University of Maryland Extension

Nutrient Management Planning for Spring 2015

Start planning now! The following checklist is designed to help organize the information needed.

  • Soil samples: Soil sample analyses are good for three years. Check to see if all soil analyses are up to date. Fields high in phosphorus need an additional test called a DPS.
  • Manure samples: Manure samples are needed each year for each type of manure.
  • Manure quantities: This is based on animal type, the amount of time animals are in an area where manure is collected, and bedding. Check to make sure the plan accurately reflects current management.
  • Bedding: The type of bedding and quantities used in a year must be documented.
  • Animals: Are animal types and numbers correct?
  • Crop Rotations: What crops will be planted in each field? If you have not decided, give additional possibilities and recommendations for all crops will be given for them. 
  • Yields: Check the yields in the plan with harvest records to determine if the yields should be changed. 
  • Properties: NMP’s should be inclusive. Does this plan reflect the entire operation? Maps must include all rented land. 
  • Maps showing distance to water: Do you have surface water on your property? If so, contact the Soil Conservation District and request maps indicating setbacks for crop fields and pastures with surface water within or adjacent to them. The District can calculate acreage in the setback area.
  • Maps from NRCS FSA showing HEL lands: NRCS FSA maps are required to document the HEL (Highly Erodible Lands) as an exclusion to the required to till in manure within 48 hours.
  • Nutrient applicator license: Anyone who applies manure must have a current nutrient applicator license. Check the date on your license.

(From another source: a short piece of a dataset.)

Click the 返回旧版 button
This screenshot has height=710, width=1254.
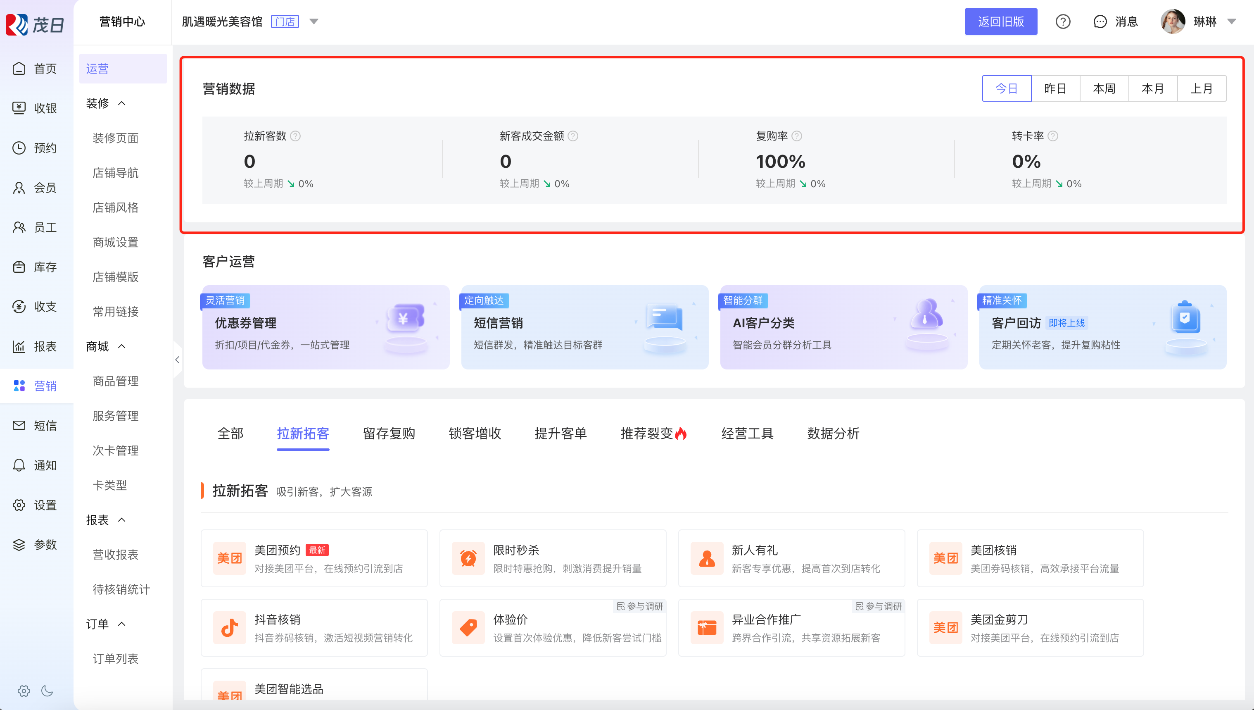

When should you review these items? Ideal timelines vary based on the operation, and specific needs but the following is a good rule of thumb. The bottom line is that you need your Nutrient Management Plan in hand prior to applying any fertilizer or manure, and the plan should be kept current.

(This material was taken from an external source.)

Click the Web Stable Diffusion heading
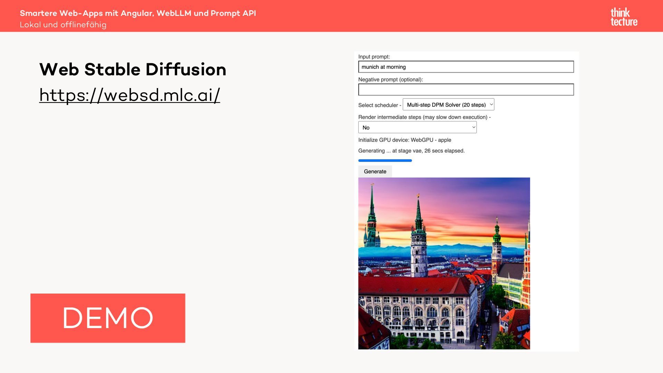This screenshot has width=663, height=373. [x=133, y=69]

  • Fall: Collect any needed soil and manure samples. This is suggested to avoid problems with trying to get soil samples from frozen ground. Last winter demonstrated that it is impossible to get a good liquid manure sample from a frozen lagoon.
  • By Thanksgiving: Organize all plan information outlined above.
  • Late fall or early winter: Contact your Nutrient Management Advisor to develop a plan. Note that fall/winter plan development allows the planner time to gather any additional information needed.